Immigration Advocates Deny Reality

The Quote Below—More Misinformation from the Media

“The images left many sickened and outraged: Border Patrol agents on horseback hounding Haitian migrants near the US-Mexico border, more than 14.000  of whom were camped under the Del Rio bridge on September 19. The uniformed men swung their long horse reins — which many interpreted as whips — to keep the migrants from crossing into Texas. In one photo, an agent grabbed the T-shirt of a migrant, while another shouted in a video, “Get out now! Back to Mexico!”

“Condemnation of the agents’ behavior was swift, with advocates drawing parallels to slave patrols, or the white men on horses who whipped enslaved people in cotton fields. But inhumane treatment of Black migrants, particularly Haitian migrants, is not new; it’s closely linked to the history of immigrant detention in the United States. . . .

“The current wave of Haitian migrants is fleeing a country that has experienced compounding crises. This summer, Haiti suffered a magnitude 7.2 earthquake and tropical storm that killed an estimated 2,200, with thousands more missing or injured. The July assassination of President Jovenel Moïse worsened violence and instability.

“Haitians are still reeling from the January 2010 earthquake that affected 3 million people, causing irreparable damage to homes and infrastructure. Gangs have since risen in power, leading many Haitians to live in fear for their lives and families.

“As [Professor Carl] Lindskoog says, what Haitians are experiencing is the kind of calamity that asylum was designed for in the period following World War II: “It is their legal right to seek asylum. [Current policy]  underscores the United States’ longstanding animus toward Black migrants. . . .”—Why America Keeps Turning Its Back on Haitian Migrants, Fabiola Cineas, Vox, 9/24/21 [Link]
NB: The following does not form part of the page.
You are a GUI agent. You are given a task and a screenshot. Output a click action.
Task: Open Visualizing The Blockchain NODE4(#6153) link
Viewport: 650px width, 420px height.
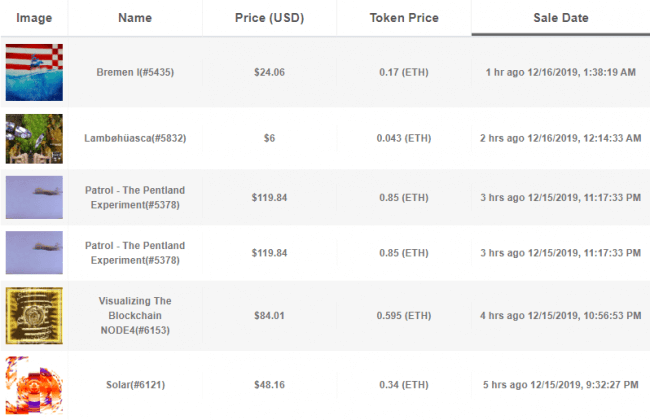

Fact Check of Above Quote: Here’s an immigration advocate who lets her imagination run wild–as such people in the media typically do. What happened at the border was a group of mounted Border Patrol agents doing their jobs—keeping out foreigners who had no respect for our country’s laws. An officer grabbing one by the t-shirt and another yelling “Get out now! Back to Mexico” don’t come anywhere close to “inhumane treatment.” Yet in Cineas’ fervid illusions, the agents are on “slave patrol,” and their horse reins are “whips.” Mass immigration advocates seldom miss an opportunity to interpret reality through the lens of their racial obsessions.

Haiti isn’t a pleasant place to live, but its poverty and misgovernment are not legal grounds for claiming asylum—despite the statement of the professor cited in the article. Asylum requires “a well-founded fear” of persecution because of such factors as politics, ethnicity, and religion. Not many Haitians qualify on this basis. Consequently, the reason they don’t get amnesty is not their race, but their lack of legitimate standing. Significantly, many if not most of the Haitian migrants who recently entered the U.S. did not come directly from Haiti. They previously had moved to Chile and Brazil where they faced no persecution and often were doing well economically. Thus they had even less claim to asylum than people coming directly from Haiti.

Mass immigration advocates argue for expanding the qualifications for asylum to include poverty. Ever indifferent to reality, they seem to think that America can become the savior and haven of all the poor people of the entire world. Every year world population grows by close to 80 million people, and most of that increase is in poor countries. Could we possibly accept this overflow for any length of time without being overwhelmed? The answer should be obvious.